[Element and text position data]
——

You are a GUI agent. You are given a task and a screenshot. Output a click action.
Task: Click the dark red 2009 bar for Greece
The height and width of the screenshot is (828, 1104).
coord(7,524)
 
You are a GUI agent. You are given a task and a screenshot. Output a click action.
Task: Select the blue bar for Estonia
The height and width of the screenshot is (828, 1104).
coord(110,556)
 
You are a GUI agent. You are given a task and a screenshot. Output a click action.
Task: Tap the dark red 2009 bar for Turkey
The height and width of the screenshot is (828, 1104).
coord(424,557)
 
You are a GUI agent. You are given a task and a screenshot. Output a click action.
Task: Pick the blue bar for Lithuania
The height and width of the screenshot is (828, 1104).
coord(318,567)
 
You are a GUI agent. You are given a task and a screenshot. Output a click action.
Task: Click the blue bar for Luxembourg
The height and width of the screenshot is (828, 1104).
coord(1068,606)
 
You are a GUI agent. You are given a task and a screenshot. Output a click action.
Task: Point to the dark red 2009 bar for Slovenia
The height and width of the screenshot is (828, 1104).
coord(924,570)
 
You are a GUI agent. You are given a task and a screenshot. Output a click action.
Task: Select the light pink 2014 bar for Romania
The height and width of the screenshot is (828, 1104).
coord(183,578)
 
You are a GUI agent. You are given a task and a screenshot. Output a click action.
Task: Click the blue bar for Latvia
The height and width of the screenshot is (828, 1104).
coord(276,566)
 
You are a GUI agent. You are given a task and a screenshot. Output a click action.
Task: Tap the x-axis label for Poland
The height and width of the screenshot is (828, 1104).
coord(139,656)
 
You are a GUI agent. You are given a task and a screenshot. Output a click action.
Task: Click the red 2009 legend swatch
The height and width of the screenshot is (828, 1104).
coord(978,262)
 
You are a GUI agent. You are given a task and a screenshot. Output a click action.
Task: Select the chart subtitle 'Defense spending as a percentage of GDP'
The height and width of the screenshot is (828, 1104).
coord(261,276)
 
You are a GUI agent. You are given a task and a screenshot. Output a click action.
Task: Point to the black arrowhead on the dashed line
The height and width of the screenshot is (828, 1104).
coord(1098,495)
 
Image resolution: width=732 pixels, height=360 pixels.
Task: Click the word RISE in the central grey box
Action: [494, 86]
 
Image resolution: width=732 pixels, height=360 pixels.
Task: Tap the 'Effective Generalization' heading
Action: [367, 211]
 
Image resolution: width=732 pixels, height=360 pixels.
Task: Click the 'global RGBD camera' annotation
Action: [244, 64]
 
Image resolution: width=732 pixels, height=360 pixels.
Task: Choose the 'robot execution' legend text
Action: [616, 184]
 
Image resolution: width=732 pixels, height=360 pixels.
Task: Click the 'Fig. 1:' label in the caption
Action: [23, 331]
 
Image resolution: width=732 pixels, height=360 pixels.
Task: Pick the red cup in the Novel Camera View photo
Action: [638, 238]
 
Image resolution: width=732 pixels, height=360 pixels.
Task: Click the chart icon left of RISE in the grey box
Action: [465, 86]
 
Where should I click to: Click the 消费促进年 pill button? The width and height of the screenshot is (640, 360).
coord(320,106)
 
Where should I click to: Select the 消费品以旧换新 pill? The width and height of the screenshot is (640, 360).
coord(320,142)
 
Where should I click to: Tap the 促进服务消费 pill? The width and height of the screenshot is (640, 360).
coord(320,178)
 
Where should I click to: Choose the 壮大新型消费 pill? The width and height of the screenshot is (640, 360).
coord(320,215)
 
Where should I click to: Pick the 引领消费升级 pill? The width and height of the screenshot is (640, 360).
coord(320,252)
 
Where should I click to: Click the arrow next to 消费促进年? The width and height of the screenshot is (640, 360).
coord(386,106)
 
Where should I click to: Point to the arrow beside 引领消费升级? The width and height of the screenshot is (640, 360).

——

Rewrite the items from the line with "Where should I click to: Choose" to the line with "coord(320,252)", both included and requests kept unchanged, scaling each answer coordinate by 2.4 and rounding to whole numbers with halves rounded up. Return only those lines.

Where should I click to: Choose the 壮大新型消费 pill? The width and height of the screenshot is (640, 360).
coord(768,516)
 
Where should I click to: Pick the 引领消费升级 pill? The width and height of the screenshot is (640, 360).
coord(768,605)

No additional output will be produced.